◆ **WHAT YOU NEED TO DO**:
Please reproduce the entire listing, character for character.

◆ **THE DATA**:
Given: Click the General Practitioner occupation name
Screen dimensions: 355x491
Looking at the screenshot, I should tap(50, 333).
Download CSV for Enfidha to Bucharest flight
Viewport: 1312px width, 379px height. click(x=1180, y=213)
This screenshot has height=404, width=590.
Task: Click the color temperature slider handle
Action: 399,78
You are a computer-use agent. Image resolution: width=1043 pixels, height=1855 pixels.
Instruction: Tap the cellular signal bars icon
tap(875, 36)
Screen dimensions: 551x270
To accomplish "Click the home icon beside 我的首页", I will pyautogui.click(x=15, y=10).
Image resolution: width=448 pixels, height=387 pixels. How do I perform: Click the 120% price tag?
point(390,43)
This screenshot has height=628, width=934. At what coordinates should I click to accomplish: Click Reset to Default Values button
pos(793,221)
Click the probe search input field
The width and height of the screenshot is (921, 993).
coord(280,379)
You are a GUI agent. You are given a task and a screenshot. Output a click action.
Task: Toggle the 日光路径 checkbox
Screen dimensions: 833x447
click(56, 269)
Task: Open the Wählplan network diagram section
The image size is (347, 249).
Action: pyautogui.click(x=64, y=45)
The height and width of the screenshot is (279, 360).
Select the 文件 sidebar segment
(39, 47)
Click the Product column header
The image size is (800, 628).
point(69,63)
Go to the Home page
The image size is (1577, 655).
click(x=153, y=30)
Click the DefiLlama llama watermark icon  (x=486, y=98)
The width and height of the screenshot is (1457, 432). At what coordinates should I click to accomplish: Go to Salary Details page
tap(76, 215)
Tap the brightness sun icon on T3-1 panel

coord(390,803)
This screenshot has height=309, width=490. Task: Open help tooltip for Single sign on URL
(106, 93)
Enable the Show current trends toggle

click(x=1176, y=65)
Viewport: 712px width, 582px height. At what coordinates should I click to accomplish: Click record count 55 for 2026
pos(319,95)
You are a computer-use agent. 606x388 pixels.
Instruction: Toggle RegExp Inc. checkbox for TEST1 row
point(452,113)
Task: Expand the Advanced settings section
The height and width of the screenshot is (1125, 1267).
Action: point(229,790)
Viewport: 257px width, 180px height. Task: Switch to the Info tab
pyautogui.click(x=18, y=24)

◆ **OUTPUT BELOW**:
Given: Click the General Practitioner occupation name
Screen dimensions: 355x491
Looking at the screenshot, I should tap(50, 333).
Download CSV for Enfidha to Bucharest flight
Viewport: 1312px width, 379px height. click(x=1180, y=213)
This screenshot has height=404, width=590.
Task: Click the color temperature slider handle
Action: 399,78
You are a computer-use agent. Image resolution: width=1043 pixels, height=1855 pixels.
Instruction: Tap the cellular signal bars icon
tap(875, 36)
Screen dimensions: 551x270
To accomplish "Click the home icon beside 我的首页", I will pyautogui.click(x=15, y=10).
Image resolution: width=448 pixels, height=387 pixels. How do I perform: Click the 120% price tag?
point(390,43)
This screenshot has height=628, width=934. At what coordinates should I click to accomplish: Click Reset to Default Values button
pos(793,221)
Click the probe search input field
The width and height of the screenshot is (921, 993).
coord(280,379)
You are a GUI agent. You are given a task and a screenshot. Output a click action.
Task: Toggle the 日光路径 checkbox
Screen dimensions: 833x447
click(56, 269)
Task: Open the Wählplan network diagram section
The image size is (347, 249).
Action: pyautogui.click(x=64, y=45)
The height and width of the screenshot is (279, 360).
Select the 文件 sidebar segment
(39, 47)
Click the Product column header
The image size is (800, 628).
point(69,63)
Go to the Home page
The image size is (1577, 655).
click(x=153, y=30)
Click the DefiLlama llama watermark icon  (x=486, y=98)
The width and height of the screenshot is (1457, 432). At what coordinates should I click to accomplish: Go to Salary Details page
tap(76, 215)
Tap the brightness sun icon on T3-1 panel

coord(390,803)
This screenshot has height=309, width=490. Task: Open help tooltip for Single sign on URL
(106, 93)
Enable the Show current trends toggle

click(x=1176, y=65)
Viewport: 712px width, 582px height. At what coordinates should I click to accomplish: Click record count 55 for 2026
pos(319,95)
You are a computer-use agent. 606x388 pixels.
Instruction: Toggle RegExp Inc. checkbox for TEST1 row
point(452,113)
Task: Expand the Advanced settings section
The height and width of the screenshot is (1125, 1267).
Action: point(229,790)
Viewport: 257px width, 180px height. Task: Switch to the Info tab
pyautogui.click(x=18, y=24)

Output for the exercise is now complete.